The Brazilian Supreme Court has issued a favorable opinion to Apple in a long-running dispute over the exclusive use of the iPhone brand in the country, reports MacRumors.
In 2013 Apple lost the rights to its iPhone trademark in Brazil , but challenged the ruling by Brazil’s copyright regulator to prevent local firm Gradiente Eletronica SA from using the “iphone” brand name.
The regulator, Inpi, that the rights to the trademark belong to Gradiente, prompting California-based Apple to request that the decision be reviewed in Latin America’s largest market. Consumer electronics maker Gradiente had filed its request to use the “iphone” brand in 2000, seven years before Apple launched its smartphone, but received approval to use the trademark only in 2008.
In August 2020 the decision of the Federal Regional Court of the 2nd Region (Rio de Janeiro) which, despite attesting the good faith of IGB and rejecting Apple’s thesis that the term “iPhone” was merely descriptive of the product (as a synonym for “smartphone”) and therefore unregistrable, ruled in favor of the American company because it explored the brand most efficiently.

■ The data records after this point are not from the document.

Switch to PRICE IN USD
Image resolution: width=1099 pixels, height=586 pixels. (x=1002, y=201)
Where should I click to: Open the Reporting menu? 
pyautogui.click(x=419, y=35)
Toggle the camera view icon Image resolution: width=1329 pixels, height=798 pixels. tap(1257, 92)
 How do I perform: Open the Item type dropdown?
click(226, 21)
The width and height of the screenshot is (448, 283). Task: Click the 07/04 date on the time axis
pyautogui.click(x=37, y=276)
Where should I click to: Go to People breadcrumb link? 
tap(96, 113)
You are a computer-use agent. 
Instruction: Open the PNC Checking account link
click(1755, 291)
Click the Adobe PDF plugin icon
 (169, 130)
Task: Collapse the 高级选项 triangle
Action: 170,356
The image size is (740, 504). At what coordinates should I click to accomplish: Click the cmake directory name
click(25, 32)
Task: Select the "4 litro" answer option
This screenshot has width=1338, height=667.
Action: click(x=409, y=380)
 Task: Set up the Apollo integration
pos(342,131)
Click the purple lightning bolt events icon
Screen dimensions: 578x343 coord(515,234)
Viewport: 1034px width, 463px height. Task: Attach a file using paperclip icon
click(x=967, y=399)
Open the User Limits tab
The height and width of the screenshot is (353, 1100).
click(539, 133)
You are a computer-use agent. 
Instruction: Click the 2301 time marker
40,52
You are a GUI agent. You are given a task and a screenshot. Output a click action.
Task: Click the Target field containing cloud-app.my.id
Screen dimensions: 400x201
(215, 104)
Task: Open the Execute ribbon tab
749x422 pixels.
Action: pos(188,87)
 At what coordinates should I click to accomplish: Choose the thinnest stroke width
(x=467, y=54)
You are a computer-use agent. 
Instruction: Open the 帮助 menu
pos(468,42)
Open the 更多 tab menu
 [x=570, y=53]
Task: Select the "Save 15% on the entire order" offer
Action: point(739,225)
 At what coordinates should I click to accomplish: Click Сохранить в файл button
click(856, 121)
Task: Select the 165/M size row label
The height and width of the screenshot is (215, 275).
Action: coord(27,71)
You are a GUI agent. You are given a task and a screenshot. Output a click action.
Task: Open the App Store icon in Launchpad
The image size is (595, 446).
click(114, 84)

And last Friday Brazilian Prosecutor General Augusto Aras gave his assent to Apple’s position. As noted by MacRumors, he said that even though IGB Electronica applied to register the iPhone trademark several years before Apple’s smartphone was launched, the “iPhone” brand has since become a globally recognized name, and therefore plays an important role in the world electronics market.